Christians who are engaged in Holocaust studies and ecumenical and interreligious dialogue will be struck by Ellis’s juxtaposing of Pope John Paul II’s address to the Fourth General Conference of Latin American Bishops (1992) with the first Vatican ceremony to officially remember the victims of the Holocaust and the subsequent Vatican agreement with Israel on the Holy Land. Ellis notes that the pope spoke eloquently about the contributions of Christian missions to Latin America but failed to confess the church’s atrocities and complicity with colonial power in the conquest of the Americas. However, that confession was made with reference to the Holocaust.

Ellis might have extended the comparison at this point, citing the compromise the Vatican made in its agreement with the state of Israel on December 30, 1994. In exchange for a nebulous jurisdiction over a few holy sites in Palestine, the church by default granted recognition of Israel’s political sovereignty over Israel’s expanded boundary of Jerusalem, which includes much of the West Bank. This agreement was concluded without prior consultation with the Palestinian Catholic community in the Holy Land.

Ellis is a remarkably lucid writer and an expansive thinker, able to interpret complex political, ethical, theological and philosophical concepts in writing that is both understandable and exceedingly challenging. His ability to combine human-interest stories, poetry and an informed cross-cultural and gender sensitivity enrich the book. For example, to illustrate the possibility of Jews reaching beyond Jewish suffering to embrace the suffering of others, Ellis shares the powerful story of the French Jewish historian Marc Bloch, who returned from freedom to fight with the French underground. Bloch was captured by the Nazis and was on his way to be executed by a firing squad when he noticed a young French boy, also on his way to be shot, crying hysterically. Bloch asked the Nazis if he could comfort the boy and be shot together with him. The request was granted.
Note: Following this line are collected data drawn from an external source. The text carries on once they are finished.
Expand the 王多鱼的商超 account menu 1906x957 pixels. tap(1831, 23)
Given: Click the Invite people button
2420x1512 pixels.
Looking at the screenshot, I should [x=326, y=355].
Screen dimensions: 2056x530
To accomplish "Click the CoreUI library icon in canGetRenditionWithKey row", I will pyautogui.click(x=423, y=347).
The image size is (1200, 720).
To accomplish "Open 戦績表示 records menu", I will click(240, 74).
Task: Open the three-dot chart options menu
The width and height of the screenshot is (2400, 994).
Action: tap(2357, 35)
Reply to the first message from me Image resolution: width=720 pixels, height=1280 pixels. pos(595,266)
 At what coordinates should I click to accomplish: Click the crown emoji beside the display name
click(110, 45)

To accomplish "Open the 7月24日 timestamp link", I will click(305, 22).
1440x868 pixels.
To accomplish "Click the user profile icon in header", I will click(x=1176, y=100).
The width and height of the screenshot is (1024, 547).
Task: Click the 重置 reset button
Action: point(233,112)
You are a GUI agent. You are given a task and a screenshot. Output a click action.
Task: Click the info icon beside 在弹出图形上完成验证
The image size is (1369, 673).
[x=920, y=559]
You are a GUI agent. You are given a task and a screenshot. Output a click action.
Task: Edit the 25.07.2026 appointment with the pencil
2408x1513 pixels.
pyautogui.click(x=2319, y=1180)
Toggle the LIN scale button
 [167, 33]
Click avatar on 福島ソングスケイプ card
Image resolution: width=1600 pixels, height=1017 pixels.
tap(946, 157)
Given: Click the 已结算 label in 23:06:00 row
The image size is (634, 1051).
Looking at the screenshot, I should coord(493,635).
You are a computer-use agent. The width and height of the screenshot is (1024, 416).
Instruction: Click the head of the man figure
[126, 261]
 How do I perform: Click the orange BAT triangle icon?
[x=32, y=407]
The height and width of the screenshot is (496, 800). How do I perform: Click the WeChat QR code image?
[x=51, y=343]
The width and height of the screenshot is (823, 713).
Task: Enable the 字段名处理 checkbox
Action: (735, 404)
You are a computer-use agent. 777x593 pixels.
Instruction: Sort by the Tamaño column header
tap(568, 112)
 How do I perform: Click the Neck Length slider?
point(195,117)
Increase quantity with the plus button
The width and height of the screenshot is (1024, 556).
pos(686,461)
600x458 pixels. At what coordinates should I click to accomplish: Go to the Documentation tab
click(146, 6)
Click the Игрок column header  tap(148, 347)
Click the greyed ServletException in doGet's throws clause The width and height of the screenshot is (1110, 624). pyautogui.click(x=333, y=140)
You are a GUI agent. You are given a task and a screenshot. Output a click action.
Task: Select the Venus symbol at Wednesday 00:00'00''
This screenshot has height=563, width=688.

Ellis returns to this and other stories throughout his text.

Although he will make many readers uncomfortable--many if not most Christians and Jews will react defensively to his often blunt analysis--Ellis is an authoritative interpreter of today’s events and intellectual landscape. His hermeneutic of universal justice and truth is sorely needed in a world moving toward increasing ethnic and religious particularism and the fundamentalisms and parochial ethical defenses that sometimes result. The time is long overdue for his views to be taken seriously and debated openly.